I think that’s St. George’s cathedral behind us (or something like that) but this photo was really just an excuse to stop in the shade.

We did make it to the museum without melting. We cooled off in a fascinating exhibit about whales (no pictures were allowed because whales and whale skeletons are sacred to the Maori). Then we went to the top floor for lunch and a (well earned) cool drink.

These were deliciously thirst quenching.

We visited some old haunts in the museum. This skeleton has been there since I was eleven, though all things considered I’m holding up better as I still have two hands.

Sadly, the table full of spiders seems to have been retired. I don’t feel too bad though because Trish still got to look at drawer upon drawer of bugs.

She also befriended the woman next to her in the photo (in the dress), who just happened to be an entomologist from Brazil! She told us lots of fun facts about the specimens on display. My favorite is that when dragonflies mate they make a heart shape (so the entomologist gave out paper cutouts of dragonflies at her wedding).

We saw the Everything That Can Kill You Exhibit. Trish learned nothing.

We ended our visit in the dinosaur area. National Geographic has “gifted” (or cursed) the museum with a new display: T-Rex Autopsy.

Macabre. Interesting, but macabre.

This is a life size reconstruction of a T-Rex that was used in a show about dissecting dinosaurs (to make it more “real”). Creepy or cool, you decide.

We summoned an Uber to take us from the museum back to Circular Quay to get a ferry back to Cabarita and Breakfast Point. Again, the sail was beautiful.

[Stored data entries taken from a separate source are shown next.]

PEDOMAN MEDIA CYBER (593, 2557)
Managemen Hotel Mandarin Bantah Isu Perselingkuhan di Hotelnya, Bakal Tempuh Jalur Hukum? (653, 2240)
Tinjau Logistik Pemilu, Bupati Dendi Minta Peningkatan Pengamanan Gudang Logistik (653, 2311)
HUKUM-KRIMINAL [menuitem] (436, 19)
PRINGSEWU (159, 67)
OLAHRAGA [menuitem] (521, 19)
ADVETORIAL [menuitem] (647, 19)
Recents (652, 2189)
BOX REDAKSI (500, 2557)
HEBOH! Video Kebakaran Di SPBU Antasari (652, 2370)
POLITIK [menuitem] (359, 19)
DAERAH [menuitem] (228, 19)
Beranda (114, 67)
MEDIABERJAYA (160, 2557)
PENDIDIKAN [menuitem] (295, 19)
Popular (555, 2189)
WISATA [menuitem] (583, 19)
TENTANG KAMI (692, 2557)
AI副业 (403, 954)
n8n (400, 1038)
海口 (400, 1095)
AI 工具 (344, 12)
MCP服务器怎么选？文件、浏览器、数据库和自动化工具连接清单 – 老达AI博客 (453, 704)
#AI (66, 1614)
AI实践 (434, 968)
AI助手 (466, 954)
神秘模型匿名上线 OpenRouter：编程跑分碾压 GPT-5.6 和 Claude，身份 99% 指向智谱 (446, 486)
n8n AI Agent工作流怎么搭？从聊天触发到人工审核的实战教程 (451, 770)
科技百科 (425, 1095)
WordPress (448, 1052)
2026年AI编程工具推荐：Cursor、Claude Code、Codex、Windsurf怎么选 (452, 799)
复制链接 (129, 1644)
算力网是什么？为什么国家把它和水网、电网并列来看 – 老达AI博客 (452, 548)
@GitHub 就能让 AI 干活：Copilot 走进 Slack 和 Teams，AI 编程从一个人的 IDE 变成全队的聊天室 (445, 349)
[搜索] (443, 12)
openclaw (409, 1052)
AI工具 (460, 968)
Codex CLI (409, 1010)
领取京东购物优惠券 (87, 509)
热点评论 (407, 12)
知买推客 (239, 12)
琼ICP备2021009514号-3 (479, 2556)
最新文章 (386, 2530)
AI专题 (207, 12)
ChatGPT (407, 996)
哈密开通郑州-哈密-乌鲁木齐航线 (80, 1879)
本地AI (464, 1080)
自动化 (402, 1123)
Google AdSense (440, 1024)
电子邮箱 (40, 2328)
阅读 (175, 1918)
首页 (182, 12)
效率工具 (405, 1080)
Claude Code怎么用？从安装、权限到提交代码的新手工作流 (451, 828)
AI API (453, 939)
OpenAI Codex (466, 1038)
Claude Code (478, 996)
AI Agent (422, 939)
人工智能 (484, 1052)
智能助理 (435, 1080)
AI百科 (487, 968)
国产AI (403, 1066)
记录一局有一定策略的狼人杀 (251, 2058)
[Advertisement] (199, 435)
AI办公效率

We stayed reasonably cool on the water with a breeze, but Breakfast Point was even hotter than Sydney! By the time we made it back to Pamela’s we were ready to move into her fridge.

We had a relaxed afternoon. For dinner, Pamela and I went to a wonderful Italian restaurant she’d recommended, Angelo’s, to celebrate her birthday a few days early.

We had beautiful salmon with crisp asparagus, peas, lemon curd, and a crumbly green breadcrumb-like substance that was delicious. We spent a wonderful evening chatting away.

We finished the night with a wonderful tiramisu they were nice enough to put a candle into. They were also kind enough NOT to sing.